● **Excerpted records**:
========
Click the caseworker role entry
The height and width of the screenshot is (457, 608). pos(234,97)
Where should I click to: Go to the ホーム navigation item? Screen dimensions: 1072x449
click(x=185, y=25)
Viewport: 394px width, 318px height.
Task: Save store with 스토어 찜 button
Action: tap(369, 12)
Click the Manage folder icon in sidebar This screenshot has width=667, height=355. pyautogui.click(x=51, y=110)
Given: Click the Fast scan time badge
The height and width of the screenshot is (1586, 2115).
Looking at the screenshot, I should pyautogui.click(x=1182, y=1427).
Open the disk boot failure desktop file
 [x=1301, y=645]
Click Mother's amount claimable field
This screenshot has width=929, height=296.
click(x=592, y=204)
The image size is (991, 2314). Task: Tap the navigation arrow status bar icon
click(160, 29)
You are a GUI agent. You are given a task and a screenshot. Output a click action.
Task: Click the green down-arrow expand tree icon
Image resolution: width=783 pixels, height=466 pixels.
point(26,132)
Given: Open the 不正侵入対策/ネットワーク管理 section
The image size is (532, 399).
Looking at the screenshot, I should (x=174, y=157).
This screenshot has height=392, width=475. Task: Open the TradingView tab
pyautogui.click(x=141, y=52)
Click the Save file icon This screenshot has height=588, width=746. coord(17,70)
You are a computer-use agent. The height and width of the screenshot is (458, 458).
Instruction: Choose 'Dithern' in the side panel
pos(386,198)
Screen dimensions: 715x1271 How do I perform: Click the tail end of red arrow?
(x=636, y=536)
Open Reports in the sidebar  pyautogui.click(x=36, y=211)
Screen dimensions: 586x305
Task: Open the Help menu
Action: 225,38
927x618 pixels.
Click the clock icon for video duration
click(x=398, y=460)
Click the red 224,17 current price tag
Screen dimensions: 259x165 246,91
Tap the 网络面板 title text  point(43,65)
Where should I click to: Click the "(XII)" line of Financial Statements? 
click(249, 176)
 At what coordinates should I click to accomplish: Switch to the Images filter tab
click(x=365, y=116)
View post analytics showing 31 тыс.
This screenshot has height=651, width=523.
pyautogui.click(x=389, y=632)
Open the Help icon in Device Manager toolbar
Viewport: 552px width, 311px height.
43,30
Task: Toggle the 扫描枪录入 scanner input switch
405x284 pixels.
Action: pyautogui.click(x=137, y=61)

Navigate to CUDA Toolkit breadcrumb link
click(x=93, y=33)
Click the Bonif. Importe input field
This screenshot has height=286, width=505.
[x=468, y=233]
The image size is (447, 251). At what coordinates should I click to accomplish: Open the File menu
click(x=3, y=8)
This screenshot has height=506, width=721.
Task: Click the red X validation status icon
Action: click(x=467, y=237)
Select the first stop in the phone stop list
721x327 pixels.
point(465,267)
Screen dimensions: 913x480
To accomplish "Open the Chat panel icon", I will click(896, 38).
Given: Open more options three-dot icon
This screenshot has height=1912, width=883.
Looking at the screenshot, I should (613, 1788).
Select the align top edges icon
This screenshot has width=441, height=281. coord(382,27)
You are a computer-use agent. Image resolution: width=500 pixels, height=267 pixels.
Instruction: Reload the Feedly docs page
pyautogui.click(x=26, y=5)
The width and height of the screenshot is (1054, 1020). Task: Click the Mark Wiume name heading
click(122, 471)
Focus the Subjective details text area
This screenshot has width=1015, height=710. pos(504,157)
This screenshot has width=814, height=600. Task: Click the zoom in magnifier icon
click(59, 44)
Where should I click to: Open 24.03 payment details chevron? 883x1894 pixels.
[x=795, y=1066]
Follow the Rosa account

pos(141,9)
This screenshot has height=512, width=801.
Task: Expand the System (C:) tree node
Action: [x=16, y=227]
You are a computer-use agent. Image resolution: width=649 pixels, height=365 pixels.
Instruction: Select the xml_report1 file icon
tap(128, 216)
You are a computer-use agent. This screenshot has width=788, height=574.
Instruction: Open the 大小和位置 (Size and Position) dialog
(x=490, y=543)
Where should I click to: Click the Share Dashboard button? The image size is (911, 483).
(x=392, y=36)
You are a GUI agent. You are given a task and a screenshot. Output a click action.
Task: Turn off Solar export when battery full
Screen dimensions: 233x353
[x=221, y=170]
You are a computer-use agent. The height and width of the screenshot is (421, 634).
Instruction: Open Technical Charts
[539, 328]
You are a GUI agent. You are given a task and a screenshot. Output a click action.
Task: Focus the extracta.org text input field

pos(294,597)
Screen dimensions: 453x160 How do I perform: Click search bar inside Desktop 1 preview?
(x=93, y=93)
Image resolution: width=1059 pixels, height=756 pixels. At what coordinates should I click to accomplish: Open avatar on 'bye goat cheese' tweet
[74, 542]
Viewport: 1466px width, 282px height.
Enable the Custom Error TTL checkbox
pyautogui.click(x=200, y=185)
========
● **Aim of the exercise**: Each entry needs to be transcribed exactly.

● **Your solution**:
Click the caseworker role entry
The height and width of the screenshot is (457, 608). pos(234,97)
Where should I click to: Go to the ホーム navigation item? Screen dimensions: 1072x449
click(x=185, y=25)
Viewport: 394px width, 318px height.
Task: Save store with 스토어 찜 button
Action: tap(369, 12)
Click the Manage folder icon in sidebar This screenshot has width=667, height=355. pyautogui.click(x=51, y=110)
Given: Click the Fast scan time badge
The height and width of the screenshot is (1586, 2115).
Looking at the screenshot, I should pyautogui.click(x=1182, y=1427).
Open the disk boot failure desktop file
 [x=1301, y=645]
Click Mother's amount claimable field
This screenshot has width=929, height=296.
click(x=592, y=204)
The image size is (991, 2314). Task: Tap the navigation arrow status bar icon
click(160, 29)
You are a GUI agent. You are given a task and a screenshot. Output a click action.
Task: Click the green down-arrow expand tree icon
Image resolution: width=783 pixels, height=466 pixels.
point(26,132)
Given: Open the 不正侵入対策/ネットワーク管理 section
The image size is (532, 399).
Looking at the screenshot, I should (x=174, y=157).
This screenshot has height=392, width=475. Task: Open the TradingView tab
pyautogui.click(x=141, y=52)
Click the Save file icon This screenshot has height=588, width=746. coord(17,70)
You are a computer-use agent. The height and width of the screenshot is (458, 458).
Instruction: Choose 'Dithern' in the side panel
pos(386,198)
Screen dimensions: 715x1271 How do I perform: Click the tail end of red arrow?
(x=636, y=536)
Open Reports in the sidebar  pyautogui.click(x=36, y=211)
Screen dimensions: 586x305
Task: Open the Help menu
Action: 225,38
927x618 pixels.
Click the clock icon for video duration
click(x=398, y=460)
Click the red 224,17 current price tag
Screen dimensions: 259x165 246,91
Tap the 网络面板 title text  point(43,65)
Where should I click to: Click the "(XII)" line of Financial Statements? 
click(249, 176)
 At what coordinates should I click to accomplish: Switch to the Images filter tab
click(x=365, y=116)
View post analytics showing 31 тыс.
This screenshot has height=651, width=523.
pyautogui.click(x=389, y=632)
Open the Help icon in Device Manager toolbar
Viewport: 552px width, 311px height.
43,30
Task: Toggle the 扫描枪录入 scanner input switch
405x284 pixels.
Action: pyautogui.click(x=137, y=61)

Navigate to CUDA Toolkit breadcrumb link
click(x=93, y=33)
Click the Bonif. Importe input field
This screenshot has height=286, width=505.
[x=468, y=233]
The image size is (447, 251). At what coordinates should I click to accomplish: Open the File menu
click(x=3, y=8)
This screenshot has height=506, width=721.
Task: Click the red X validation status icon
Action: click(x=467, y=237)
Select the first stop in the phone stop list
721x327 pixels.
point(465,267)
Screen dimensions: 913x480
To accomplish "Open the Chat panel icon", I will click(896, 38).
Given: Open more options three-dot icon
This screenshot has height=1912, width=883.
Looking at the screenshot, I should (613, 1788).
Select the align top edges icon
This screenshot has width=441, height=281. coord(382,27)
You are a computer-use agent. Image resolution: width=500 pixels, height=267 pixels.
Instruction: Reload the Feedly docs page
pyautogui.click(x=26, y=5)
The width and height of the screenshot is (1054, 1020). Task: Click the Mark Wiume name heading
click(122, 471)
Focus the Subjective details text area
This screenshot has width=1015, height=710. pos(504,157)
This screenshot has width=814, height=600. Task: Click the zoom in magnifier icon
click(59, 44)
Where should I click to: Open 24.03 payment details chevron? 883x1894 pixels.
[x=795, y=1066]
Follow the Rosa account

pos(141,9)
This screenshot has height=512, width=801.
Task: Expand the System (C:) tree node
Action: [x=16, y=227]
You are a computer-use agent. Image resolution: width=649 pixels, height=365 pixels.
Instruction: Select the xml_report1 file icon
tap(128, 216)
You are a computer-use agent. This screenshot has width=788, height=574.
Instruction: Open the 大小和位置 (Size and Position) dialog
(x=490, y=543)
Where should I click to: Click the Share Dashboard button? The image size is (911, 483).
(x=392, y=36)
You are a GUI agent. You are given a task and a screenshot. Output a click action.
Task: Turn off Solar export when battery full
Screen dimensions: 233x353
[x=221, y=170]
You are a computer-use agent. The height and width of the screenshot is (421, 634).
Instruction: Open Technical Charts
[539, 328]
You are a GUI agent. You are given a task and a screenshot. Output a click action.
Task: Focus the extracta.org text input field

pos(294,597)
Screen dimensions: 453x160 How do I perform: Click search bar inside Desktop 1 preview?
(x=93, y=93)
Image resolution: width=1059 pixels, height=756 pixels. At what coordinates should I click to accomplish: Open avatar on 'bye goat cheese' tweet
[74, 542]
Viewport: 1466px width, 282px height.
Enable the Custom Error TTL checkbox
pyautogui.click(x=200, y=185)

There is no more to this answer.